Поэтому говорить о каком-то сверхчеловеческом преодолении не стоит. Любая тренировка, если вы только начинаете заниматься спортом и это пока не вошло в привычку, своего рода преодоление. А с современными материалами и высокотехнологичной экипировкой тренировка практически в любых условиях может быть комфортной.

19. Начинать бегать лучше весной или летом

Начну летом, с понедельника, с 1-го января — вечные обещания, которые зачастую не реализуются.
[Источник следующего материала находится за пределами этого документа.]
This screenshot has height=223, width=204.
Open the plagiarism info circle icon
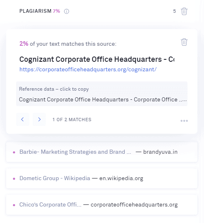[x=66, y=11]

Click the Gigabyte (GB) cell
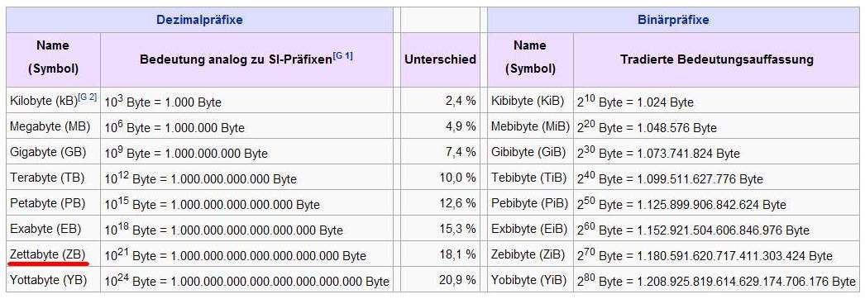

Если приняли решение начать бегать — начинайте. Осенью, в среду или любой другой день. Это не важно. Главное — начать.

Подберите соответствующую сезону экипировку, не форсируйте нагрузку и не перегружайтесь, выбирайте максимально комфортные по погоде дни для тренировок — тогда зимний бег не станет стрессом, а, наоборот, принесёт только пользу.

Читайте подробнее: Как начать бегать и не бросить

20. Бег зимой всегда медленнее, чем летом

С одной стороны, это правда, ведь холод, снег и лёд под ногами заставляют замедляться, и скоростных работ особо не поделаешь. С другой стороны, если в вашем городе можно найти участок расчищенного асфальта и зима относительно мягкая, то тренировки могут проходить даже комфортнее, чем летом, из-за отсутствия жары.

И это ещё большой вопрос, в каких условиях бежаться будет быстрее и комфортнее, в +35 или, например, в -5. Поэтому далеко не всегда бег зимой будет медленнее, чем летом.

Итоги

Бег зимой — это не страшно. С хорошей экипировкой и адекватным подходом риски переохладиться, что-нибудь застудить или обморозить, заболеть воспалением лёгких и травмироваться минимальны.

Беговые тренировки зимой отличаются от тех, что выполняются летом. Это обусловлено не только погодными условиями, но и необходимостью периодизации тренировочного процесса.

Бегать зимой не так скучно и тоскливо, как может показаться на первый взгляд. И это под силу почти любому. Спланируйте интересный маршрут, найдите компанию — и вы с удовольствием будете идти на беговые тренировки даже зимой.